Das Gifhorner Schloss ist ein beliebtes Ausflugsziel in der Region. Wo früher Adelige lebten, gibt es jetzt viele interessante Informationen zur Gifhorner Geschichte.

Die Lage ist wunderschön: Zwischen Schlosssee und dem Flüsschen Ise, umgeben von breiten Wassergräben, liegt das im 16. Jahrhundert erbaute Welfenschloss in Gifhorn. Residierten dort früher Adelige, so ist es heute Sitz des Landrates und der Landkreisverwaltung. Dort ist auch der Hauptsitz der Museen des Landkreises Gifhorn –und es ist ein beliebter Veranstaltungsort.

Wer durch das imposante Torhaus den Innenhof des Gifhorner Schlosses geht, sieht die beeindruckenden Fassade der Schlosskapelle: Herzog Franz, der als einziger Regent für zehn Jahre hier seine Hauptresidenz hatte, setzte mit diesem 1547 geweihten Bau seine lutherische Gesinnung imposant in Szene.

Die historische Entwicklung des Landkreises

Das so genannte Kommandantenhaus links davon diente als Wohnbereich für die Schlosshauptleute. Dort ist heute der Hauptsitz der Museen des Landkreises. Das Museum zeigt die historische Entwicklung des Landkreises Gifhorn von der Urgeschichte bis zur Industrialisierung.

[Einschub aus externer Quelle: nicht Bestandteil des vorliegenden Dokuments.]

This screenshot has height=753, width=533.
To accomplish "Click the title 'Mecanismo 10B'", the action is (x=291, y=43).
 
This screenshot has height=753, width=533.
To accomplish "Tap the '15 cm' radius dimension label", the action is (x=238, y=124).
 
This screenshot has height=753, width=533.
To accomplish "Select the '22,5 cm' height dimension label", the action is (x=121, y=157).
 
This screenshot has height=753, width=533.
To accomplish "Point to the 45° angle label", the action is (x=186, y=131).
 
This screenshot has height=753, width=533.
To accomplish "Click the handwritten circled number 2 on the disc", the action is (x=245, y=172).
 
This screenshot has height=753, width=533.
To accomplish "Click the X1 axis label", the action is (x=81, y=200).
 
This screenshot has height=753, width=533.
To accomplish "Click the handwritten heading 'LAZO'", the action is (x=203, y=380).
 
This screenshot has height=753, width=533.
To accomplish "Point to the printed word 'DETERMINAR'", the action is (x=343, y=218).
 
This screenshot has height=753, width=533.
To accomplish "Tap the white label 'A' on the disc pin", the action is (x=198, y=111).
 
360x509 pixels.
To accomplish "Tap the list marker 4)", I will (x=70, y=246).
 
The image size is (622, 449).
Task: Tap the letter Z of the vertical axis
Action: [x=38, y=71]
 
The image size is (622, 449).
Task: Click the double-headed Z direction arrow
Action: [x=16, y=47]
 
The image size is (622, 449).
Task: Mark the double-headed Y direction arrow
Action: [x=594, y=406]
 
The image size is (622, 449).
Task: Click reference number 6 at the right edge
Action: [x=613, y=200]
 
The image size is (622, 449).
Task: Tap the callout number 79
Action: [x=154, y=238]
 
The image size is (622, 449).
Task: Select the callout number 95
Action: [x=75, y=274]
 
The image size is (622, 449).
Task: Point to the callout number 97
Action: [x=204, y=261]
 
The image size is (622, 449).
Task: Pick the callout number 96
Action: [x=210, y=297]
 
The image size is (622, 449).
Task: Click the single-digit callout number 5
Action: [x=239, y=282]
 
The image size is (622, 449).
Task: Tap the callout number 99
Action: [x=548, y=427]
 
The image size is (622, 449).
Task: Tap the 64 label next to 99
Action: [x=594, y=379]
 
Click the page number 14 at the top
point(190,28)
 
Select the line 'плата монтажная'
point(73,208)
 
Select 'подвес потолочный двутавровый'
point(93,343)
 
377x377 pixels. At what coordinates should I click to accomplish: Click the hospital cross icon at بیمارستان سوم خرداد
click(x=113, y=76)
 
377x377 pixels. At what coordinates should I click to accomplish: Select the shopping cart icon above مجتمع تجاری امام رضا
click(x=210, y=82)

Fundstücke aus der Region sind zu sehen: Darunter sind Knochen von Mammuts aus dem Allertal, Reste eines altsteinzeitlichen Rastplatzes bei Salzgitter, ein Einbaum der Eisenzeit und Relikte des frühen Mittelalter.

Nicht nur die Celler Herzöge hatten prägenden Einfluss

Aber auch über die die Geschichte des Schlosses erfährt der Besucher einiges. Er erfährt zum Beispiel, dass nicht nur die Celler Herzöge, deren Nebenresidenz das Gifhorner Schloss kurze Zeit war, sondern auch adlige Grundherrschaften die Region prägten. Zahlreiche eng verwandte Familien wie die von der Schulenburg, die von dem Knesebeck oder die von Marenholtz forderten Abgaben und Dienste ein, wirkten politisch und kontrollierten die Wirtschaft. Auch die zivile Rechtsprechung lag in ihren Händen.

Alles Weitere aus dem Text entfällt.